━━━━━ Data shown

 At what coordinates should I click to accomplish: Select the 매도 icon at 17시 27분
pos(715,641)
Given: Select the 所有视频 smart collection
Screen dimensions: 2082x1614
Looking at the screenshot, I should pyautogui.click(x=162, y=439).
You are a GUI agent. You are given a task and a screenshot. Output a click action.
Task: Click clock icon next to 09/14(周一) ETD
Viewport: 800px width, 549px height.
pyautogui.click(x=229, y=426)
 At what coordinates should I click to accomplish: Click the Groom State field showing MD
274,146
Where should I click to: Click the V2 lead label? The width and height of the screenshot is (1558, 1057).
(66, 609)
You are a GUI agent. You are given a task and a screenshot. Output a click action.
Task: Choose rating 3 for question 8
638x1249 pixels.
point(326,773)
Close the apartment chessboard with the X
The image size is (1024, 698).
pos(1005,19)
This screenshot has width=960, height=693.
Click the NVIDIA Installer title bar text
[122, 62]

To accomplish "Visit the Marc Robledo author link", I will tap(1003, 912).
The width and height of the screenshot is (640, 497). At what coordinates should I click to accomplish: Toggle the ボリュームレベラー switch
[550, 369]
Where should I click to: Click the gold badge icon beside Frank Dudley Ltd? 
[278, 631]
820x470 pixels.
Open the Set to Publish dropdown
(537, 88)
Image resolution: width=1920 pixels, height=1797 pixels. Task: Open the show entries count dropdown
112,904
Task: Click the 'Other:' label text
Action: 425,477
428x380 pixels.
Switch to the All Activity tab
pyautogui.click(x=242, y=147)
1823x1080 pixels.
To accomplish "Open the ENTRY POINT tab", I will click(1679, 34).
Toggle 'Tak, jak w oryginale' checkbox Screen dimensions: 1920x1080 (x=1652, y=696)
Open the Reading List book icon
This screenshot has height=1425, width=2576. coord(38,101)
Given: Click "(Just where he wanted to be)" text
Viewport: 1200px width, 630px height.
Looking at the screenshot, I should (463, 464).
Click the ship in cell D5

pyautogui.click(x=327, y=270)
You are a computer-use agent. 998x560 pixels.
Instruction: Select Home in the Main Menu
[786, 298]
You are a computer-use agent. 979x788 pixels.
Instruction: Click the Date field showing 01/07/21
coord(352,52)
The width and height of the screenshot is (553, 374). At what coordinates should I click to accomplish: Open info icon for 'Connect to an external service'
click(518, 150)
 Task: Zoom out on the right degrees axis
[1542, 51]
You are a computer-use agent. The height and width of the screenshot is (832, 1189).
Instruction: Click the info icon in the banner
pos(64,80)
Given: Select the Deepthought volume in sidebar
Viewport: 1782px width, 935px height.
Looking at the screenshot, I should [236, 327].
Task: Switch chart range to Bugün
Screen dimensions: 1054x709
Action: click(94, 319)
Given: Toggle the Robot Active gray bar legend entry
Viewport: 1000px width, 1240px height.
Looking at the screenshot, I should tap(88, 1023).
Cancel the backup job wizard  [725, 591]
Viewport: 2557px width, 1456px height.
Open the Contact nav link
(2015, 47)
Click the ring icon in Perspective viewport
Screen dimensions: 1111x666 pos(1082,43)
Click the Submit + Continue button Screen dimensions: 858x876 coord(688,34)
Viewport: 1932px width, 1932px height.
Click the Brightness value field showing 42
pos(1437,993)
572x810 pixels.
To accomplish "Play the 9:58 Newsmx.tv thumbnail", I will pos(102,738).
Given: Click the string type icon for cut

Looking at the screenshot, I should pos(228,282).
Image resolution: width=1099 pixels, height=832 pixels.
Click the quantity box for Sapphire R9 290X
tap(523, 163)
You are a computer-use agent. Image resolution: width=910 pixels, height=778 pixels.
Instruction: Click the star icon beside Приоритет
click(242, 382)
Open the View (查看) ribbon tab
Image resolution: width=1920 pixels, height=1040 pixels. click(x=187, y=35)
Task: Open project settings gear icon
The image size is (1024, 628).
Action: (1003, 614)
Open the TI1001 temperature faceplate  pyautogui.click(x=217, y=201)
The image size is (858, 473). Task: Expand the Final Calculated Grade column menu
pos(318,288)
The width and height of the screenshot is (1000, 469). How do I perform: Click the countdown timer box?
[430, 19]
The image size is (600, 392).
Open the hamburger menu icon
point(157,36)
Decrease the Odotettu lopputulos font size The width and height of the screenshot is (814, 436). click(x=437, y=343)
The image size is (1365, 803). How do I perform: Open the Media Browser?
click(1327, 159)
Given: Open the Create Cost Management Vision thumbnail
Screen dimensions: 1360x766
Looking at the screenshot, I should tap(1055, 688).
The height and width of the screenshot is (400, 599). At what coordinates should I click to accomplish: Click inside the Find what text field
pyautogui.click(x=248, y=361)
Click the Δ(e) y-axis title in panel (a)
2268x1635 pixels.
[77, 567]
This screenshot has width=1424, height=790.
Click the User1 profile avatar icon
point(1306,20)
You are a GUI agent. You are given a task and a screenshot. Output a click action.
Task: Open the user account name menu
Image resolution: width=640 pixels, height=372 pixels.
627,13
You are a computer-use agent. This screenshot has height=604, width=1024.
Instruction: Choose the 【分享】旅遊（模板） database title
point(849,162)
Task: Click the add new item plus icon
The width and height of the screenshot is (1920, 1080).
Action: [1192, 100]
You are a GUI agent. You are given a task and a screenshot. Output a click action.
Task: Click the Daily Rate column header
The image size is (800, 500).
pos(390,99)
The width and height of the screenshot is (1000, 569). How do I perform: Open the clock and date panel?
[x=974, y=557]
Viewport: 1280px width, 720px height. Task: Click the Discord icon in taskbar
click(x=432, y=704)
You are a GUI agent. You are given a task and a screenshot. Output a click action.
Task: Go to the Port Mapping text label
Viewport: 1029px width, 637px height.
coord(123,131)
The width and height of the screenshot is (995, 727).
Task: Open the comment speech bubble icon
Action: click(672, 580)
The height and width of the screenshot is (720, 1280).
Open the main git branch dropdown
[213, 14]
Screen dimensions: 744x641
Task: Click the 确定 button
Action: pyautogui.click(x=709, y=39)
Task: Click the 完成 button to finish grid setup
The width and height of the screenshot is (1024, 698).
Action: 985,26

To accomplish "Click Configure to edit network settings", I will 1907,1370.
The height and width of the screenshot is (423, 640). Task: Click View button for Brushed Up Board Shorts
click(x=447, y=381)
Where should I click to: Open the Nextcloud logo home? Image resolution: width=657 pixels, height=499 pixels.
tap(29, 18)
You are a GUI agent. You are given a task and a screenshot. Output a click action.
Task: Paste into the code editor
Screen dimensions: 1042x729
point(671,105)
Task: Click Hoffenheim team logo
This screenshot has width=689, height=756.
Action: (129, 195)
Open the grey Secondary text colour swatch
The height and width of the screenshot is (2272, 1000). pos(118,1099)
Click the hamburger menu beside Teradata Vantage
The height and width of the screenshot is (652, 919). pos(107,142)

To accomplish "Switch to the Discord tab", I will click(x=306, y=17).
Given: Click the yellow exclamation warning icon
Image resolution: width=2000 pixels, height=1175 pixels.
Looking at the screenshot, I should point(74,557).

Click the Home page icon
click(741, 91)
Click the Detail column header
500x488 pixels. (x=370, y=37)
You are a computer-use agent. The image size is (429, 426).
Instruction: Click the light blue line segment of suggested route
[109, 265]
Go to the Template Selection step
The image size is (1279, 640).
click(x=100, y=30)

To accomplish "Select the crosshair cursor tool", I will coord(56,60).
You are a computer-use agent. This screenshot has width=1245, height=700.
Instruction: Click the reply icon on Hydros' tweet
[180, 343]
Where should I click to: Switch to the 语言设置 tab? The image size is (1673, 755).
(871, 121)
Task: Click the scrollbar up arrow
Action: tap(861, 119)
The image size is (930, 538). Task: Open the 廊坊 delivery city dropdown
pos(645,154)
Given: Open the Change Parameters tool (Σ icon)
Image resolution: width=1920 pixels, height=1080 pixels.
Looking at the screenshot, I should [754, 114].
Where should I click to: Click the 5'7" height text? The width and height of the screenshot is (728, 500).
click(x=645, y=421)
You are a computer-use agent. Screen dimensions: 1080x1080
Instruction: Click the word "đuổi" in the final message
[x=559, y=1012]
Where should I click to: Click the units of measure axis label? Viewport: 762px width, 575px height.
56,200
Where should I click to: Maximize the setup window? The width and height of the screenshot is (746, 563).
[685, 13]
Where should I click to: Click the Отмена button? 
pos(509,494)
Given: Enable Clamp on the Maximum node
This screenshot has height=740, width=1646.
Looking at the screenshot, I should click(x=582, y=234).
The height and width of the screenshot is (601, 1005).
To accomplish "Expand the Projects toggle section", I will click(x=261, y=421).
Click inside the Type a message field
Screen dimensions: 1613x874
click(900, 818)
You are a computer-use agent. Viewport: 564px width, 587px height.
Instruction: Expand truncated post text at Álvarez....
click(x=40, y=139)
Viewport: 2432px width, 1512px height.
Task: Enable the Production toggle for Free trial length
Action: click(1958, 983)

━━━━━━━━━━

Goal of the exercise –
Please rewrite the stretch from the line containing "The height and width of the screenshot is (423, 640)." through the line containing "will click(x=306, y=17).", swapping "Hoffenheim" for "Freiburg" and leaving all else unchanged. Return only those lines.

Finished task –
The height and width of the screenshot is (423, 640). Task: Click View button for Brushed Up Board Shorts
click(x=447, y=381)
Where should I click to: Open the Nextcloud logo home? Image resolution: width=657 pixels, height=499 pixels.
tap(29, 18)
You are a GUI agent. You are given a task and a screenshot. Output a click action.
Task: Paste into the code editor
Screen dimensions: 1042x729
point(671,105)
Task: Click Freiburg team logo
This screenshot has width=689, height=756.
Action: (129, 195)
Open the grey Secondary text colour swatch
The height and width of the screenshot is (2272, 1000). pos(118,1099)
Click the hamburger menu beside Teradata Vantage
The height and width of the screenshot is (652, 919). pos(107,142)

To accomplish "Switch to the Discord tab", I will click(x=306, y=17).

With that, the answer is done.